THE DATA:
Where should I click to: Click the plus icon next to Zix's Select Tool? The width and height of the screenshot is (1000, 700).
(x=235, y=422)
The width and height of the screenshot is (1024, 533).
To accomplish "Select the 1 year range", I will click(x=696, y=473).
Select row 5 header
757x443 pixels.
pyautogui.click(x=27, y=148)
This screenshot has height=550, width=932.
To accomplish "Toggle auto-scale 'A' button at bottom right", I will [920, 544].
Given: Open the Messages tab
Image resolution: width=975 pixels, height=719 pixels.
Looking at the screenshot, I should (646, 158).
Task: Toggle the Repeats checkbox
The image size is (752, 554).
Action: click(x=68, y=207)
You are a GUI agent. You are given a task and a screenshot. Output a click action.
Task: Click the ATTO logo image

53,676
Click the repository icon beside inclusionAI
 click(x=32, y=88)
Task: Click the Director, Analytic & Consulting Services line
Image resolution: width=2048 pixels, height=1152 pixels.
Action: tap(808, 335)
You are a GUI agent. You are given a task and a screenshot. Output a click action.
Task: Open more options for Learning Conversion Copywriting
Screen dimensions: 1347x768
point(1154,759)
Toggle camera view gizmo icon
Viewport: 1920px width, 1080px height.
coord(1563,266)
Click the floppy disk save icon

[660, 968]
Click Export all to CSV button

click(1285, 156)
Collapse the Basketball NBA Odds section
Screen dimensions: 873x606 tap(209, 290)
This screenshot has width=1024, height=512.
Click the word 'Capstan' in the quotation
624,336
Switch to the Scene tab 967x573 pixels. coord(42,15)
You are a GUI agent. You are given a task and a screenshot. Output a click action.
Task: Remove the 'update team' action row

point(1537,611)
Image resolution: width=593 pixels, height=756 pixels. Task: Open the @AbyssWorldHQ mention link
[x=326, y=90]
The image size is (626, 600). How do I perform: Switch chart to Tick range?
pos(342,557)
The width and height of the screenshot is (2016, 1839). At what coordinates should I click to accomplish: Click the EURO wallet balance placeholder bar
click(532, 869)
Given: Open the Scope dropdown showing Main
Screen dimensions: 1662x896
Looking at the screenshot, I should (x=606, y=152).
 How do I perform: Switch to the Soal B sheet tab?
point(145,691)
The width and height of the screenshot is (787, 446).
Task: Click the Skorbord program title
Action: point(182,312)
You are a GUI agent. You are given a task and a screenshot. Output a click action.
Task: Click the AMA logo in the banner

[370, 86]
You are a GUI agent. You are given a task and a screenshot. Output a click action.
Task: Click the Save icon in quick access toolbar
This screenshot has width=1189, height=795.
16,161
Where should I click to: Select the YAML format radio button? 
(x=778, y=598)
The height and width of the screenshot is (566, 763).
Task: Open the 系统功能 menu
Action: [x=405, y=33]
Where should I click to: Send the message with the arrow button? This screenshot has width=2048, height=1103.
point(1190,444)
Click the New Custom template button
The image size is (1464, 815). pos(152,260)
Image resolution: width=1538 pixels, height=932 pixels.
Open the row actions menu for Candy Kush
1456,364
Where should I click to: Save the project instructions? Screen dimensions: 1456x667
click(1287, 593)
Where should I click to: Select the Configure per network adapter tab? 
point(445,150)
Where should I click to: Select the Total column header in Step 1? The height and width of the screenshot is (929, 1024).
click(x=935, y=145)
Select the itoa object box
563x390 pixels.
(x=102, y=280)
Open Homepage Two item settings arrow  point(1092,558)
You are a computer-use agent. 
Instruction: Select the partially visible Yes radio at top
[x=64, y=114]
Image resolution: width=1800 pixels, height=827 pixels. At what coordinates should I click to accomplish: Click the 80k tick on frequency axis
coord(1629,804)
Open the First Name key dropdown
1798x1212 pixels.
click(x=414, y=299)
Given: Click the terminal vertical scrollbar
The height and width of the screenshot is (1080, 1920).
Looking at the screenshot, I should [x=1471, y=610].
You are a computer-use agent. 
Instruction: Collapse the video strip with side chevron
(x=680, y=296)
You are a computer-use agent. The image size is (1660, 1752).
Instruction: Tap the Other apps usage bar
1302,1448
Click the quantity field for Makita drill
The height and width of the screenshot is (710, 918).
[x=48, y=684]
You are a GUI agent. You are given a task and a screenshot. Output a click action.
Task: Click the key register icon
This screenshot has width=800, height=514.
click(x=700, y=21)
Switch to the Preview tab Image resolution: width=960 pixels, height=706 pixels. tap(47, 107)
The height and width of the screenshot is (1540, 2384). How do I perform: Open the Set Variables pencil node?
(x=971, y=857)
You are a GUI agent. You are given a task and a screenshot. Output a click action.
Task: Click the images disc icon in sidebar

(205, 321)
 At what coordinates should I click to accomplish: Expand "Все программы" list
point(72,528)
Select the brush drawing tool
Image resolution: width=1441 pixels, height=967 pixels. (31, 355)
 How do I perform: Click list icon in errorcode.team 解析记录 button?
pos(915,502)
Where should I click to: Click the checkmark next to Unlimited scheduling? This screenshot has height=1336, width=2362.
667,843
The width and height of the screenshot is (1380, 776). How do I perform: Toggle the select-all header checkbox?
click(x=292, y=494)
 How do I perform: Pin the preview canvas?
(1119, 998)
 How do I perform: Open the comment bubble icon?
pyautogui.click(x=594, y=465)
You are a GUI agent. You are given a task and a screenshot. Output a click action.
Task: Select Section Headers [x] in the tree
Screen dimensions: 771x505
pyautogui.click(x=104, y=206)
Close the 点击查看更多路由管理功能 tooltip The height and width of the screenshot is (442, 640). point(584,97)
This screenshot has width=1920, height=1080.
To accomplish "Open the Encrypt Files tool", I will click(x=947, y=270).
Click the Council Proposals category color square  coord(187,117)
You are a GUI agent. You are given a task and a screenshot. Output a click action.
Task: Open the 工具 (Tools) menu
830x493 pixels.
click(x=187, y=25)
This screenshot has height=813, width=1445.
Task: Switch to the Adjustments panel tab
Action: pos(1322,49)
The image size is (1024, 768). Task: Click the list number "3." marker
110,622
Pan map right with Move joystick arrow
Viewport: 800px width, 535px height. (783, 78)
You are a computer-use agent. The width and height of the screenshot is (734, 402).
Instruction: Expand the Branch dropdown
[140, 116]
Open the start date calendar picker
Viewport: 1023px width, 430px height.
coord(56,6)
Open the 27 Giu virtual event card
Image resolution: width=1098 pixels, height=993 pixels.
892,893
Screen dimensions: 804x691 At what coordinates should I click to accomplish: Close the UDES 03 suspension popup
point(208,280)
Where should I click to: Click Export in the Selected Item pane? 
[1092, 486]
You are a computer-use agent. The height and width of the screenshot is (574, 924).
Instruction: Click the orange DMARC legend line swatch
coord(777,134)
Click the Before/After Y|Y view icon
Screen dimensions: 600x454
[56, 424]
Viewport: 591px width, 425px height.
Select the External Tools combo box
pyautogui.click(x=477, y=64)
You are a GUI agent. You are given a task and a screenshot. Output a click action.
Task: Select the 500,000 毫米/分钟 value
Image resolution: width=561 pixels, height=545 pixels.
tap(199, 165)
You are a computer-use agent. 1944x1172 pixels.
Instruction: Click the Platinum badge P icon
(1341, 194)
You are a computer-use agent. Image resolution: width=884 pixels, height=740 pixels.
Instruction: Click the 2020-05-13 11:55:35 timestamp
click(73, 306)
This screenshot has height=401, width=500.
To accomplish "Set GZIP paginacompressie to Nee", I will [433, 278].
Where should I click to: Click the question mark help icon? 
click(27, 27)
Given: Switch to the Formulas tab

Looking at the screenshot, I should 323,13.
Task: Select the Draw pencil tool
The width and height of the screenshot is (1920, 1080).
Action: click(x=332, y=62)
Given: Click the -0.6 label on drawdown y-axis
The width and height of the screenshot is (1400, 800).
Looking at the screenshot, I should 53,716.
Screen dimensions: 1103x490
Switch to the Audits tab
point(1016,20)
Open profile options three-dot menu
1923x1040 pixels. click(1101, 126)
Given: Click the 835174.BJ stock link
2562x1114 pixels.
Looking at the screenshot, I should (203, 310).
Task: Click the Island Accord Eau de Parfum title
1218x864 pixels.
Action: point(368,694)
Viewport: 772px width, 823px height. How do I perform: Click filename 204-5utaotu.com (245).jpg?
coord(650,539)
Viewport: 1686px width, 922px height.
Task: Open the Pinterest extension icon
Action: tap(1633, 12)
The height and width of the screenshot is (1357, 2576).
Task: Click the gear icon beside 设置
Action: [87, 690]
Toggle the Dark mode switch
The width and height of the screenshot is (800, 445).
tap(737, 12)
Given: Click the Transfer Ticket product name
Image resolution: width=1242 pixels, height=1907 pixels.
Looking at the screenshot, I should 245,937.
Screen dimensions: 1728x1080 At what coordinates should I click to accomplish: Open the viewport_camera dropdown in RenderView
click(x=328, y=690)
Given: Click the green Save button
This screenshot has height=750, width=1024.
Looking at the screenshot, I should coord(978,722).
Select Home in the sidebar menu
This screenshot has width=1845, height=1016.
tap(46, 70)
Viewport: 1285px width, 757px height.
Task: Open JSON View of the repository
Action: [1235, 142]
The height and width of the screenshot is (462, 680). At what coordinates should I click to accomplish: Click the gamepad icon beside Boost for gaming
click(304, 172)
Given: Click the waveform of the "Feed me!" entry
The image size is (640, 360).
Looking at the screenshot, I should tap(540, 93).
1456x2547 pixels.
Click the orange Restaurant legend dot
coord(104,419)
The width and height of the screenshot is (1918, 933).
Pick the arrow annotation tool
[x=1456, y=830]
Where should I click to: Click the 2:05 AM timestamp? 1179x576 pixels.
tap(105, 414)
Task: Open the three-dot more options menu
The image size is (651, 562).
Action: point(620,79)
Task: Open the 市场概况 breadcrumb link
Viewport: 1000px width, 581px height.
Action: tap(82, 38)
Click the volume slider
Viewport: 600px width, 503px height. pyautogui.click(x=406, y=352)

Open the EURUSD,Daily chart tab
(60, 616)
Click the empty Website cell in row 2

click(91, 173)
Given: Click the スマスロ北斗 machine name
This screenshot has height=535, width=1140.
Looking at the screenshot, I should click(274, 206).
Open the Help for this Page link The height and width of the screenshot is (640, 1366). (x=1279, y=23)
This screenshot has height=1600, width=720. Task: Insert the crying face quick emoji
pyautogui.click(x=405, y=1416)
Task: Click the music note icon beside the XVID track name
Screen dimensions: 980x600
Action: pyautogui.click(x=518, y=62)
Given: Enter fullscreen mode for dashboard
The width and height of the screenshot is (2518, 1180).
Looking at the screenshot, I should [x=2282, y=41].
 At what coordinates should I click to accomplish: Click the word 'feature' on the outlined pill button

YOUR GOAL: Put the part of the rows that opens at the very start and closes with the line containing "pyautogui.click(x=27, y=148)" into a Markdown table with columns n and Line, numbering each line and skipping blank lines.

RESPONSE TO THIS EXERCISE:
| n | Line |
|---|---|
| 1 | Where should I click to: Click the plus icon next to Zix's Select Tool? The width and height of the screenshot is (1000, 700). |
| 2 | (x=235, y=422) |
| 3 | The width and height of the screenshot is (1024, 533). |
| 4 | To accomplish "Select the 1 year range", I will click(x=696, y=473). |
| 5 | Select row 5 header |
| 6 | 757x443 pixels. |
| 7 | pyautogui.click(x=27, y=148) |